Rather than save the surrealism for the end, it pops up throughout the episode, which I imagine will only increase as the show continues. This time it comes first in the form of a colorized toy helicopter. Later a much more aggressive scene occurs in which Dottie and Wanda’s conversation is interrupted by a radio playing The Beach Boys’ “Help Me Rhonda” stuttering out with a new voice asking “Wanda, who is doing this to you? Wanda?” Even stranger, this causes Dottie to lose her character, looking at Wanda with new eyes and asking “Who are you?” The break arrives as Wanda confronts the idea that she and Vision are a danger to the neighborhood. Can they be if the neighborhood doesn’t exist?
This line of questioning gets more complicated by a scene with Kathryn Hahn’s Agnes that takes place away from Wanda or Vision, the first scene to stray away from the duo and focus on someone else. Agnes, normally (so far anyway) a typical nosy neighbor type, hangs back and greets the mailman, Dennis, with finger guns, to which he responds “Don’t shoot, I’m just the messenger.” Does he betray a hint of fear? And if so, does that make Agnes a more authoritative participant in this reality? Just how aware are these people of the show they are in?

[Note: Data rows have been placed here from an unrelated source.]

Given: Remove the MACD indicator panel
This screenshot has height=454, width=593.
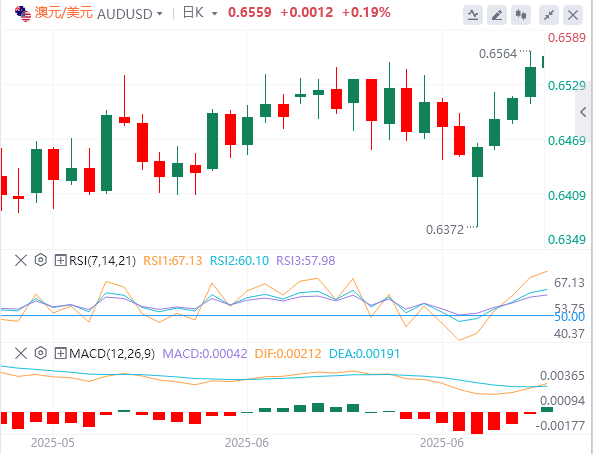Looking at the screenshot, I should (21, 353).
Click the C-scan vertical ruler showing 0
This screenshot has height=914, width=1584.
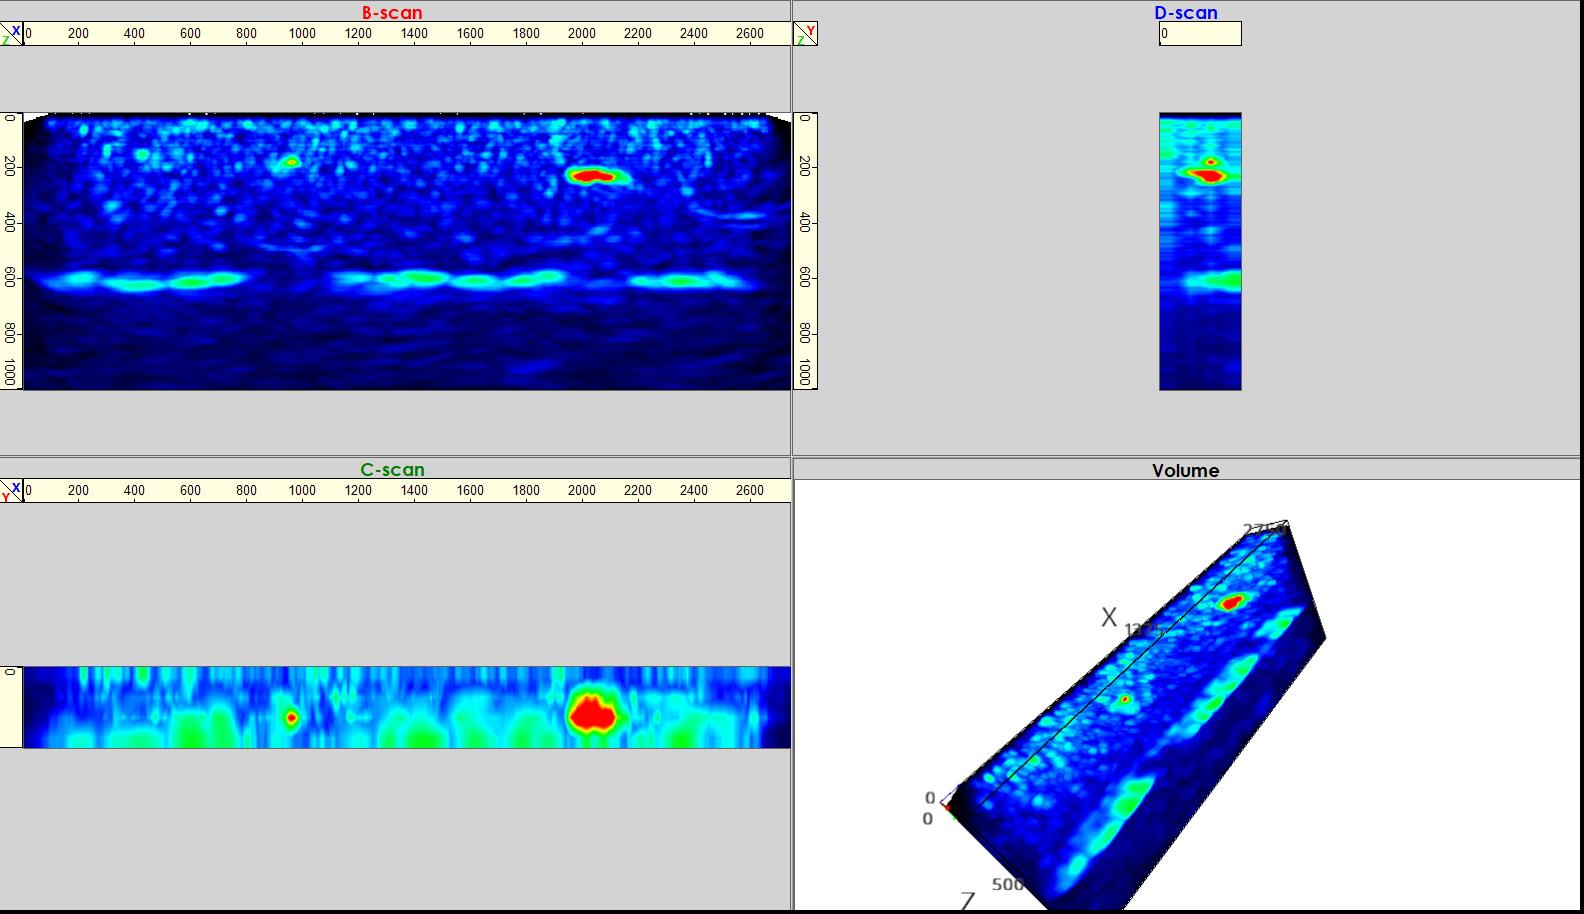(x=10, y=706)
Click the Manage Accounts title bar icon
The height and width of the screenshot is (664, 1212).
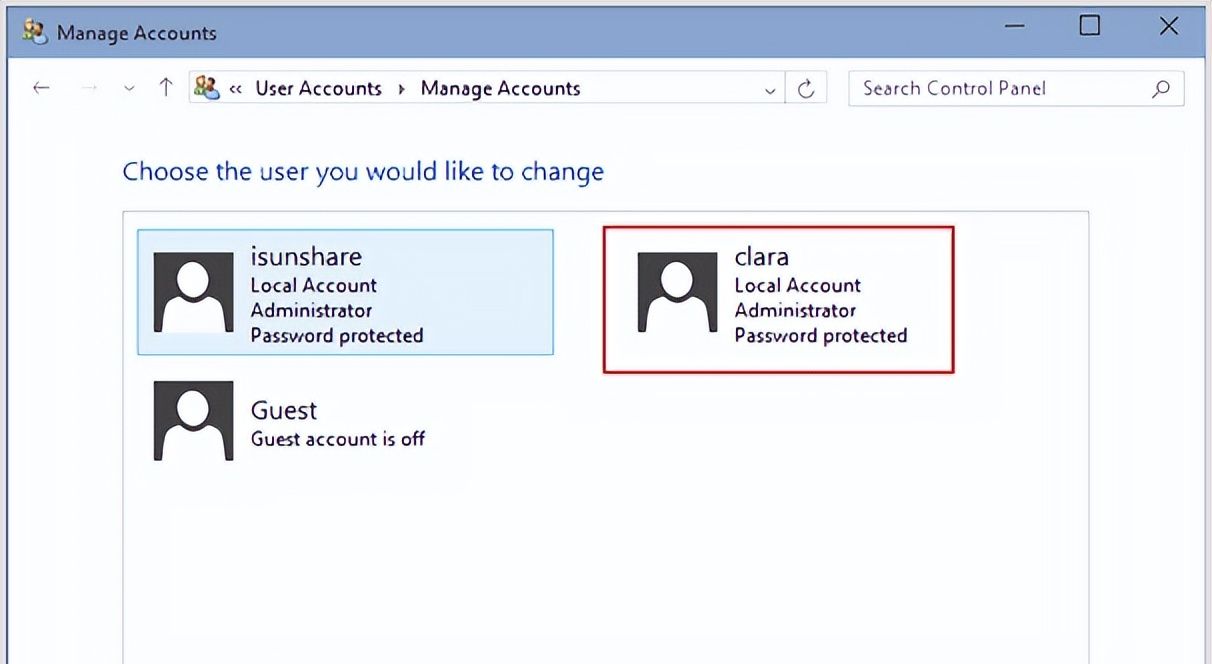[32, 31]
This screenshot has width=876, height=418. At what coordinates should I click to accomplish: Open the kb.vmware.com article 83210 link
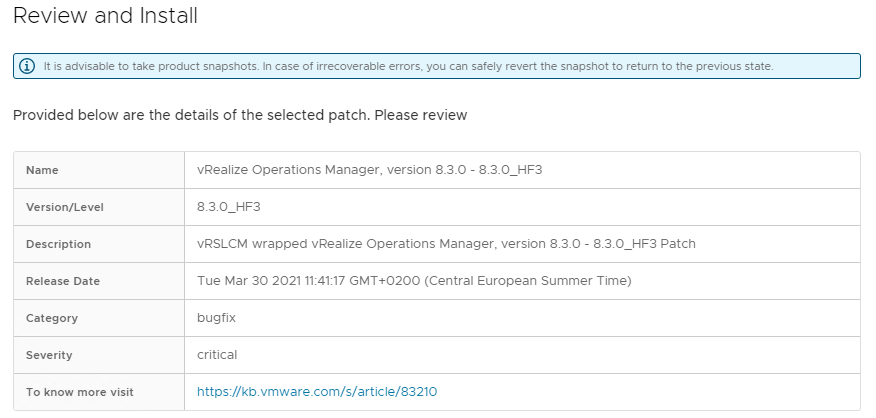[x=317, y=392]
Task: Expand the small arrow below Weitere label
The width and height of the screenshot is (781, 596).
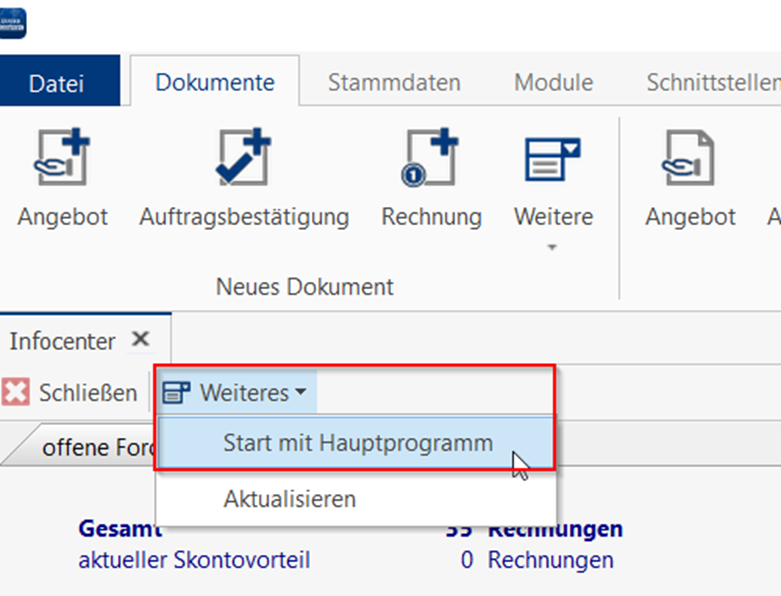Action: (553, 247)
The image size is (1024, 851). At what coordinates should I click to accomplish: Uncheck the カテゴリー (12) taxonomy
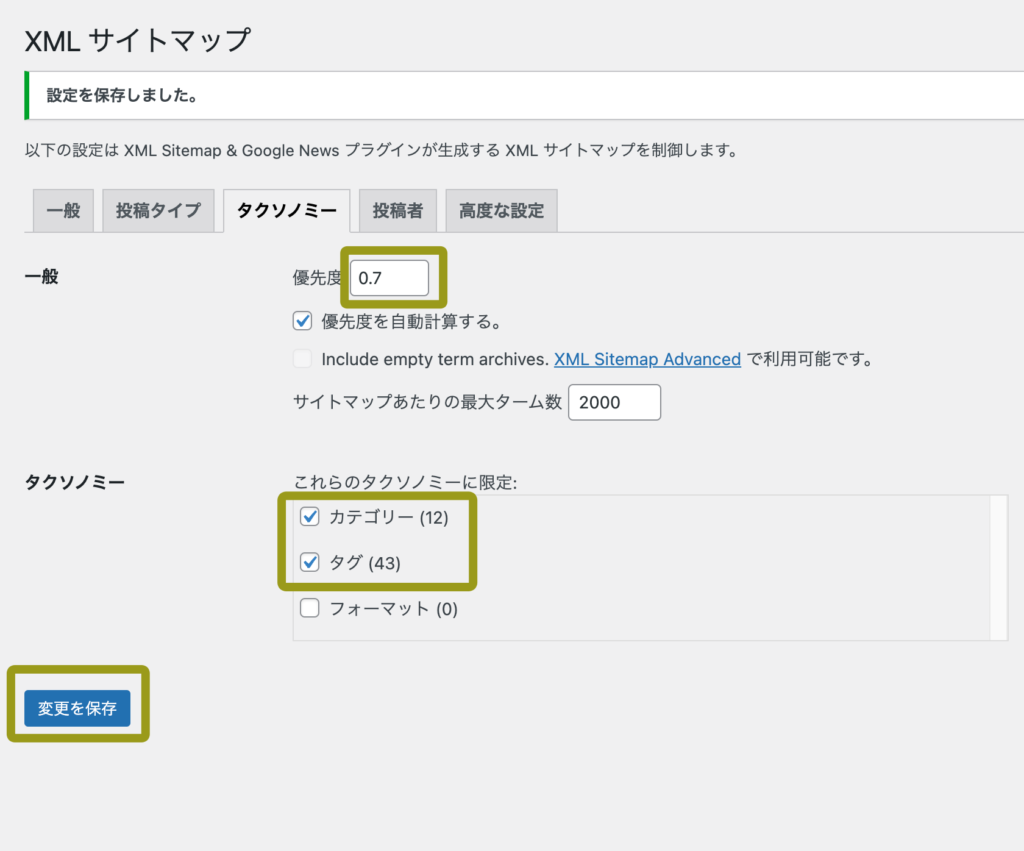310,517

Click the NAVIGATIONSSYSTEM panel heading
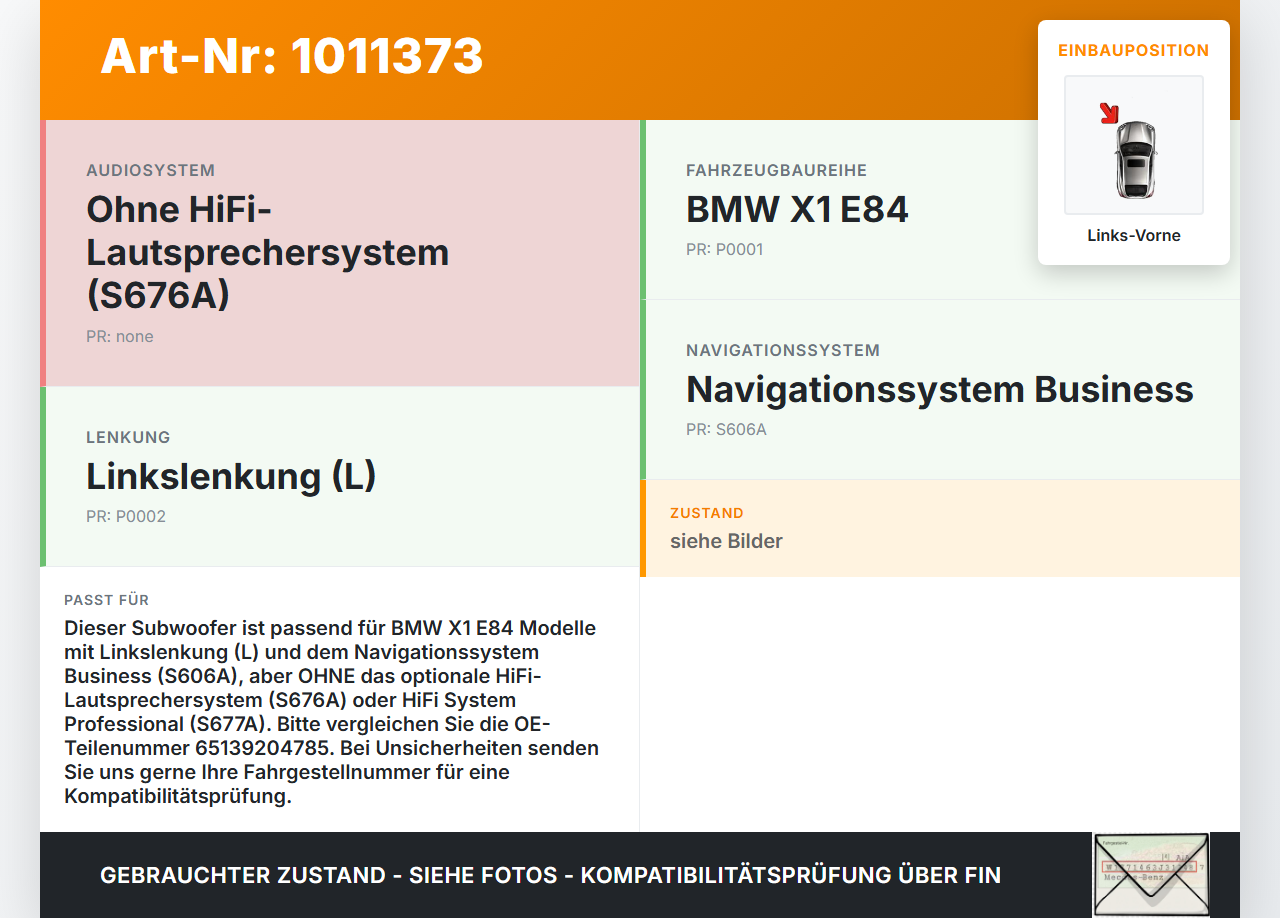(x=782, y=350)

While you’re trying to figure the significance of all this, WandaVision barrels onward with its sitcom plotting. This bizarre combination of notes and tones only occasionally plays in full concert, but when it does, WandaVision truly sings. Vision gets drunk of chewing gum (I guess giving Vision sticky food is another way to kill him?) before the big magic show performance. He is too carefree to keep his powers secret, so Wanda must alter reality with her own. When he lifts a piano, for instance, she turns it to cardboard, prompting one of the cast-members to offer the very sitcom punchline: “That was my mother’s piano.” It’s a sitcom conflict complicated and resolved with superhero nonsense, and sewn up with a legitimately funny line, all underlined with a creeping dread. That’s WanadaVision for you.
Things go well for the couple. Their magic act is interpreted as comedy, earning them the inaugural “Comedy Performance of the Year” award from Dottie. The two go home and Wanda suddenly finds herself pregnant. I mean, they did have sex at the start of the episode, so – insane timing and the question of whether or not Vision has sperm aside – it does make sense.
What doesn’t make sense is when Vision and Wanda leave the house to investigate a noise only to find a man crawling from a manhole, swarming with bees and donning a strange emblem on his suit. Wanda straight-up cannot handle whatever this is and rewinds time instead. So that’’s something she can do. The couple kiss and get rewarded with colorization and a new, more ‘70s-looking set.
Looking Ahead
This show is such a unique blast of fun. It’s too early to know exactly what is happening, but the mixture of television history and Infinity War epilogue is something none of us could have predicted when Vision and Wanda first started making eyes at each other. Plus, the mystery is fun. Even the most obvious source material for this story, Tom King’s Vision run, doesn’t seem to play a direct part in what’s going on here, so it’s really anyone’s guess.
My prediction is pretty basic: Wanda has created this reality as a way to deal with the death of Vision. But she doesn’t know it. Except sometimes she does seem to know it. I don’t know how the person watching the television at the end of episode one plays into that. I don’t know how the radio voice asking “Wanda, who’s doing this to you?” plays into that. I don’t know how Hydra and the commercial for Strucker Watches (“He’ll make time for you”) plays into that. And I don’t know how the possibly sinister Agnes plays into that. But we have seven more episodes to find out, and I cannot wait.